The same Jan. 5 message shows Edens, who co-founded Fortress in 1997, had met Scott administration officials at “the gov’s Christmas Party.”
On Jan. 6, 2012, a day after that text message exchange, Scott was briefed by staff and appeared to support the plan.
“Meeting went very well today,” O’Rourke said in a text message to Prasad. “Gov wants us to get together ... and put a team in this to overview. He is interested. :)”
“Gr8,” Prasad shot back less than a minute later.
The day after the Scott briefing, Hollingsworth and Greg Turberville, a lobbyist with Tallahassee-based Ballard Partners, held a meeting with Scott’s then-Chief of Staff Steve MacNamara, according to administration calendars.
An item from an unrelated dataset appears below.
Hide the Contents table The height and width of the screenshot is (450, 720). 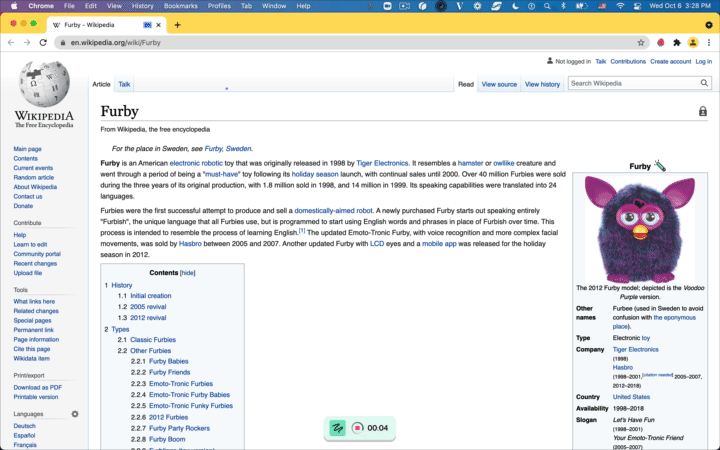click(187, 272)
Turberville’s firm represented All Aboard Florida-related companies.
MacNamara said the duo asked for state dollars, but he only offered possible “help with eminent domain issues,” he wrote in an email.
That support from Scott and his top transportation official, who Hollingsworth helped select, came three months before All Aboard Florida was officially unveiled — and more than two years before the Scott administration publicly supported the plan.
Asked by Scripps-Tribune in June why he waited so long to show public support despite documents showing his administration was supportive much earlier, Scott responded that he asked federal officials for an extended period of time for the public to weigh in on the project.
Although Scott remained publicly quiet for years, Hollingsworth kept Scott’s administration in the loop.
Leading up to the March 2012 announcement of the All Aboard Florida project, Hollingsworth helped Scott’s staff prior to a March 14 meeting with Edens.
“As you know, Wes Edens is meeting with the governor Wednesday, March 14,” he wrote in a March 2 text message to O’Rourke. “Do you have time today to discuss a pre-brief with the gov.?”
In the days leading up to the March 22, 2012, project announcement, text messages show, Hollingsworth also worked with Wiles, by then a Ballard Partner employee tasked with doing public relations for the project, write the press release and coordinate with the state.
“I am sitting here with Susie working on next week’s announcement,” Hollingsworth wrote in a March 15 email to O’Rourke. “Is it likely that the gov’s comms staff would answer any press calls or would those get kicked to FDOT?”
Less than a week later, after months of administration involvement, All Aboard Florida was unveiled as a “first-of-its kind” project free of government help.